Kabid Humas Polda Metro Jaya, Kombes Pol Budi Hermanto, S.I.K., M.Si., dalam konferensi pers sore hari ini membenarkan penangkapan tersebut. Ia menyebut ketiga pelaku ditangkap berkat hasil pemantauan siber dan langkah mitigasi keamanan yang dilakukan jajaran Polda Metro Jaya.
“Penangkapan tiga tersangka ini merupakan bagian dari upaya menjaga kondusivitas di DKI Jakarta. Mereka aktif menyebarkan konten provokatif dan mengajak masyarakat melakukan aksi rusuh,” ujar Kombes Budi Hermanto.
Dari tangan para tersangka, polisi menyita sejumlah barang bukti, termasuk bom molotov dan ponsel yang digunakan untuk menyebarkan ajakan provokatif. Menurutnya, temuan tersebut membuktikan adanya niat nyata untuk menciptakan kekacauan yang berpotensi membahayakan keamanan publik.
“Bom molotov sangat berbahaya, bukan hanya bagi masyarakat, tetapi juga bagi stabilitas keamanan Jakarta,” tegasnya.

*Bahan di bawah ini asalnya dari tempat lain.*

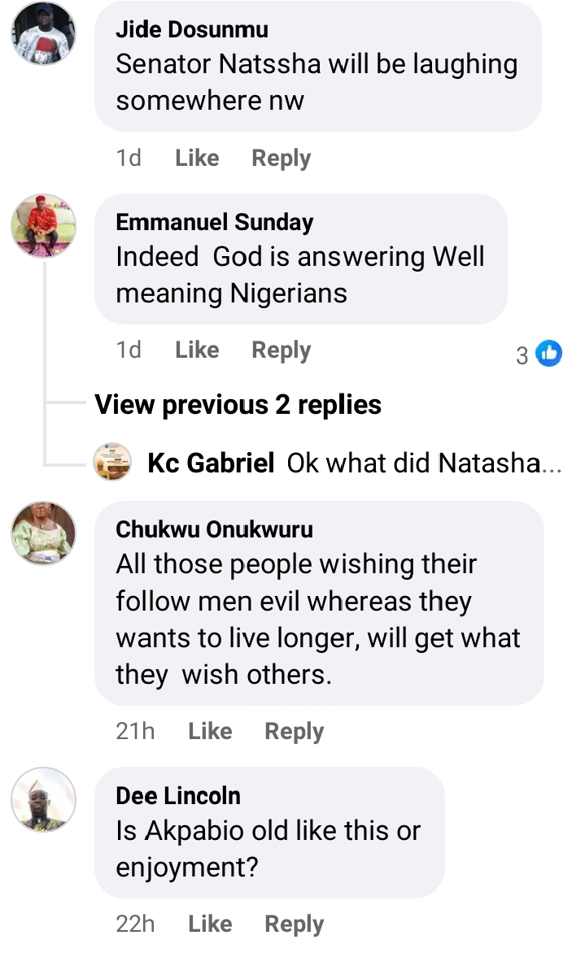The image size is (585, 957).
Task: Open Jide Dosunmu's profile picture
Action: [x=43, y=34]
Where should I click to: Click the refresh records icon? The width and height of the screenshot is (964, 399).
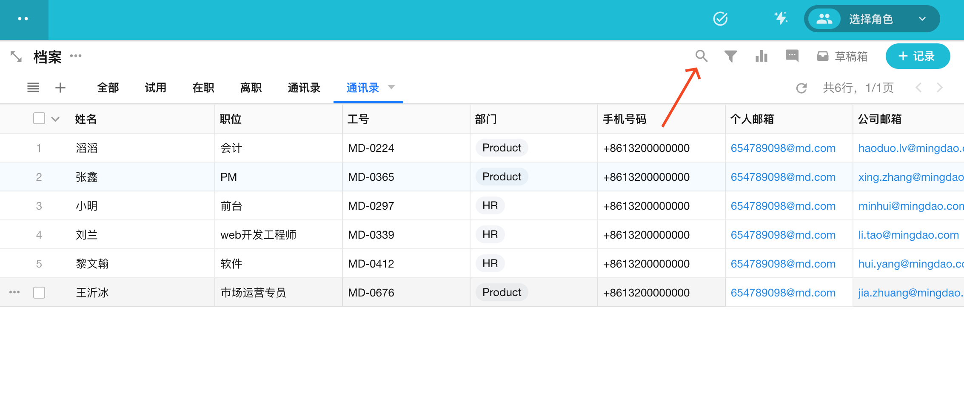801,88
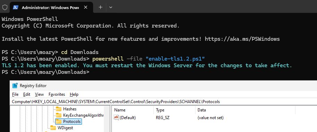This screenshot has width=317, height=132.
Task: Open the View menu in Registry Editor
Action: [x=39, y=94]
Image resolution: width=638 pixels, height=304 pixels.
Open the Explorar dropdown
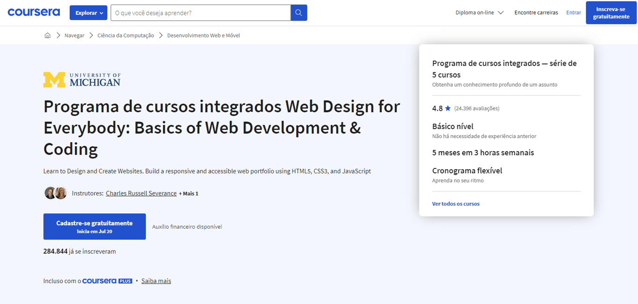[88, 13]
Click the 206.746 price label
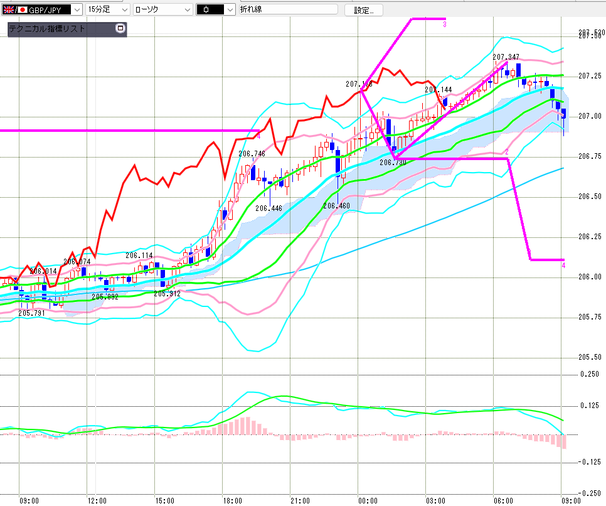The image size is (606, 506). pos(252,154)
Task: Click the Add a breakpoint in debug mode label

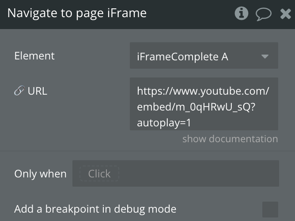Action: click(x=95, y=209)
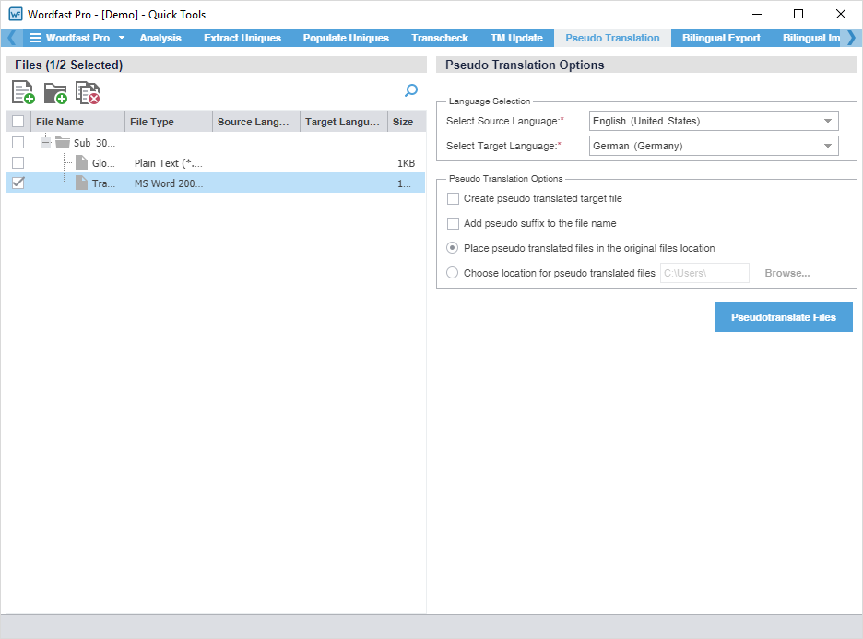The height and width of the screenshot is (639, 863).
Task: Click the Browse... button
Action: pos(786,273)
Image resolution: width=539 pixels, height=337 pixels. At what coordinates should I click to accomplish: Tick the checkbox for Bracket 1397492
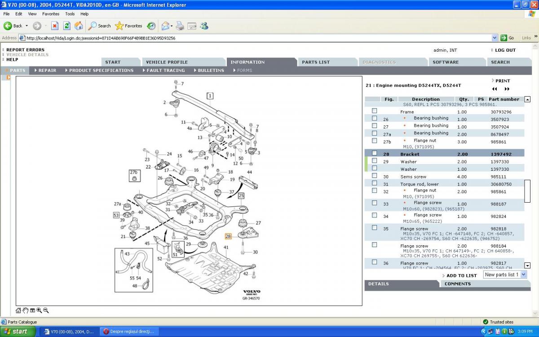[374, 153]
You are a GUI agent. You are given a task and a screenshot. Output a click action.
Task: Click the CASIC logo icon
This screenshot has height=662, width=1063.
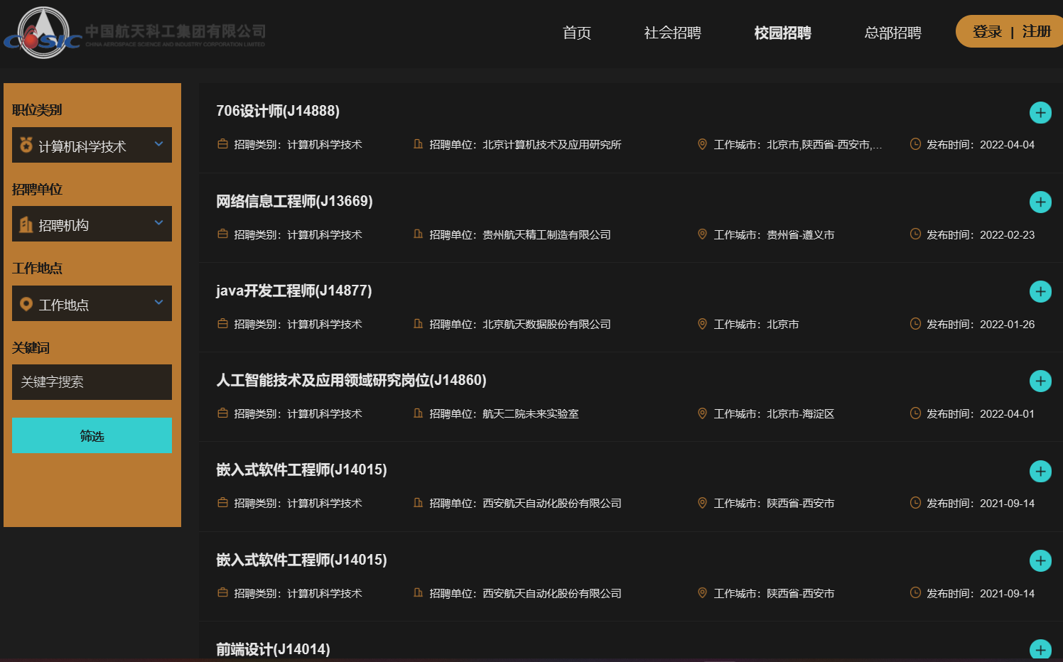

Perwira yang akrab disapa Buher itu menekankan bahwa kepolisian tidak pernah melarang masyarakat menyampaikan pendapat di muka umum. Namun, setiap aksi harus mengikuti aturan demi menjaga keselamatan dan ketertiban.
“Unjuk rasa diperbolehkan. Tugas kami memastikan demonstrasi berlangsung tertib dan peserta terlindungi dari oknum-oknum yang ingin memicu kerusuhan,” jelasnya di hadapan awak media.
Kombes Budi Hermanto yang dikenal sebagai peraih dua Pin Emas Kapolri itu juga mengungkap bahwa penangkapan ketiga pelaku dilakukan di lokasi berbeda: Jakarta Pusat, Bekasi, dan Bandung.